Las obsesiones son una fuente primordial de la creación literaria. Por
eso, la escritora y poeta alemana Marion Poschmann (Essen, 1969) ha puesto al frente de su
novela Las islas de los pinos (Die Kieferninseln,
2017; Hoja de lata, 2019) a dos personajes obsesivos: Gilbert Silvester, un
profesor alemán que está obsesionado con la idea de que su mujer lo engaña —siempre ha
temido ser alguien demasiado aburrido para ella—, y a la que abandona sin
mayores explicaciones, subiendo al primer avión a Tokio; y Yosa
Tamagotchi, un estudiante japonés decidido a suicidarse por miedo a suspender
sus exámenes. La máxima zen, generalmente desconocida por muchos, a pesar de
ser practicada por casi todo el mundo, de “actúa como si no actuaras”, que
Gilbert lleva interiorizada en su modus operandi, parece saltar hecha añicos cuando, una vez en
Tokio, conoce a Yosa, a quien, lejos de hacerle desistir de sus intenciones,
ayuda a buscar el lugar ideal para acabar con su vida, y que no es otro que
Matsushima, un archipiélago compuesto por 260 islas pobladas de pinos
centenarios, famoso desde la Era Edo. El poeta viajero Matsuo Bashō, uno de los
autores de cabecera de Gilbert —y al que éste trata de seguir sus huellas por
Japón mientras recoge datos para un trabajo que está escribiendo sobre el
efecto de las representaciones de la barba en la iconografía religiosa y en el
cine—, fue el primero en peregrinar a este lugar de extraordinaria belleza:
“Durante siglos se ha dicho que Matsushima era hermosa. Durante siglos gozó de
una belleza tal, que ni los tsunamis pudieron malograrla, mejor dicho, de una
belleza tal, que ni los tsunamis pudieron acercarse a ella”. Que yo sepa, Las
islas de los pinos es la
primera novela de Marion Poschmann publicada en España, y esperemos que no sea la
última, ya que uno puede estarse atrapado durante un buen rato en ella, sin
pasar de página, abrumado por la belleza de sus párrafos (incluso una sola
frase vale por más de mil imágenes: “el viento, al mezclar y separar los
colores de los árboles, los volvía fugaces e indeterminados”), por su hondura,
por su poder de sugestión, por su consistencia. Las islas de los pinos, en fin, todavía tiene una última dimensión
que la moldea y enriquece, la dimensión filosófica. Gilbert es de natural
obsesivo, pero también inquisitivo, su viaje puede de hecho considerarse una
investigación sobre su propio ser y sentir, al amparo de un verso de Bashō: “Si
quieres saber algo de los pinos, acércate a ellos”.
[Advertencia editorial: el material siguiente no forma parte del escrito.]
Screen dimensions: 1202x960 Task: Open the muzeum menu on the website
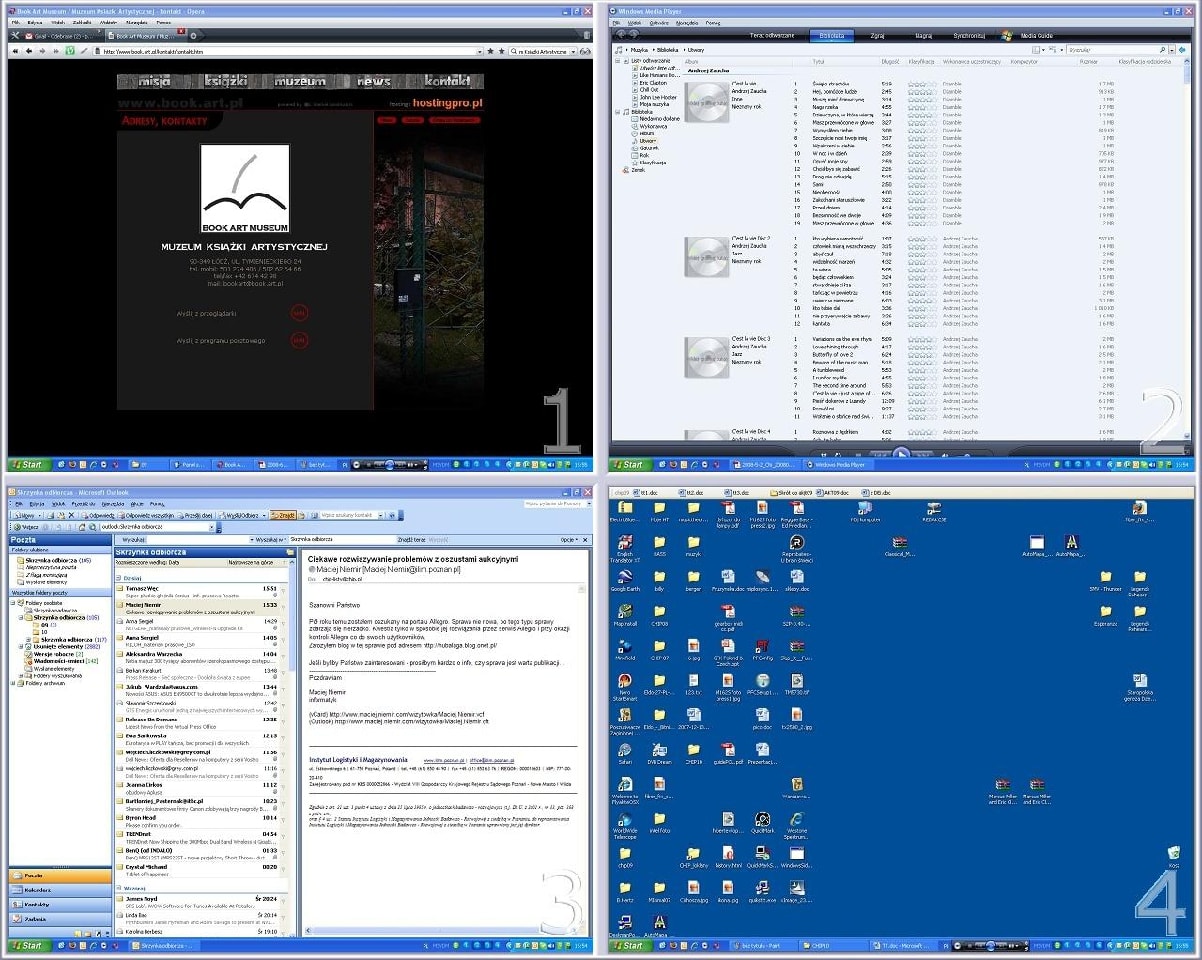tap(300, 81)
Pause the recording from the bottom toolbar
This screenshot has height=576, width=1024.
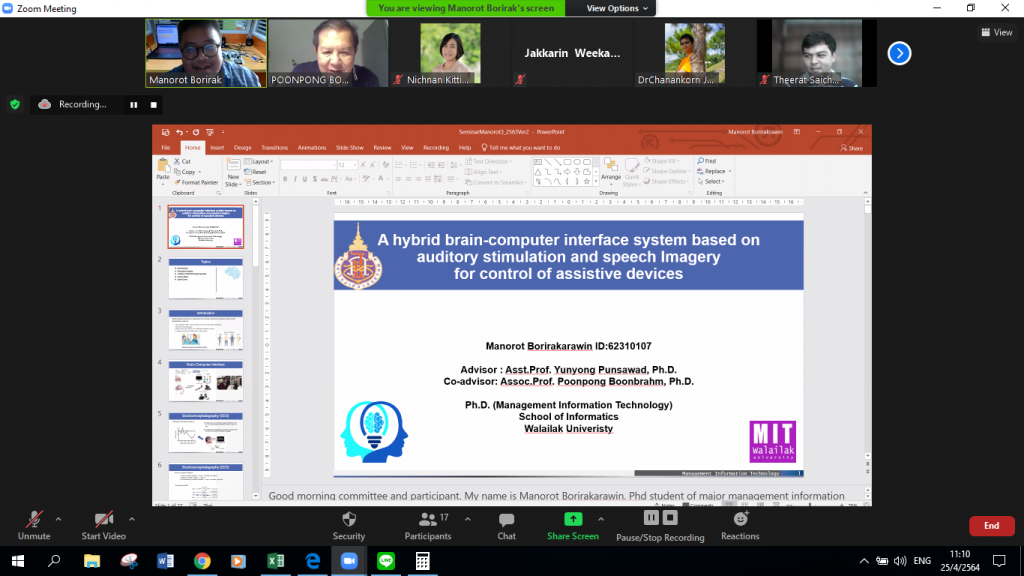pos(651,518)
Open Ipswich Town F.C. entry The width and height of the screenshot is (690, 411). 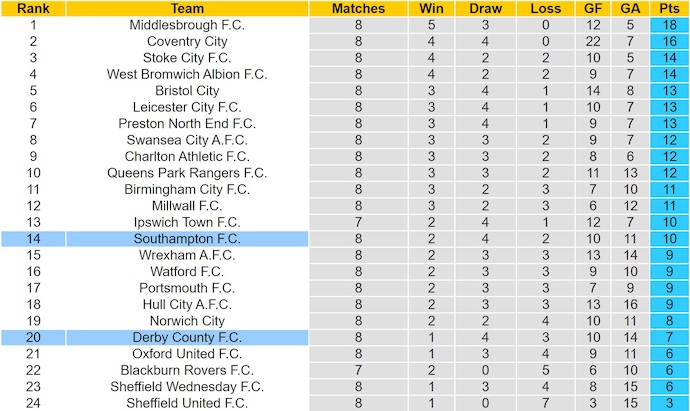[x=187, y=222]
“El bosque susurraba y gimoteaba y Yosa se acercó un
poco más a Gilbert. Temblando aguardaba a los espíritus. Todo suicida, rompió
de pronto a hablar, se convierte de inmediato en un espíritu vengativo y se
pone a la búsqueda de seres vivos para llevárselos consigo hacia la muerte.
[...] Sus voces se escuchaban por doquier, sus lamentos sonaban como las hojas
secas del otoño y no cesaban de dirigirse a él. Gilbert asintió a su opinión.
Así es como se comporta uno cuando está muerto, añadió maliciosamente. Una
oscuridad absoluta y un parloteo incesante ”.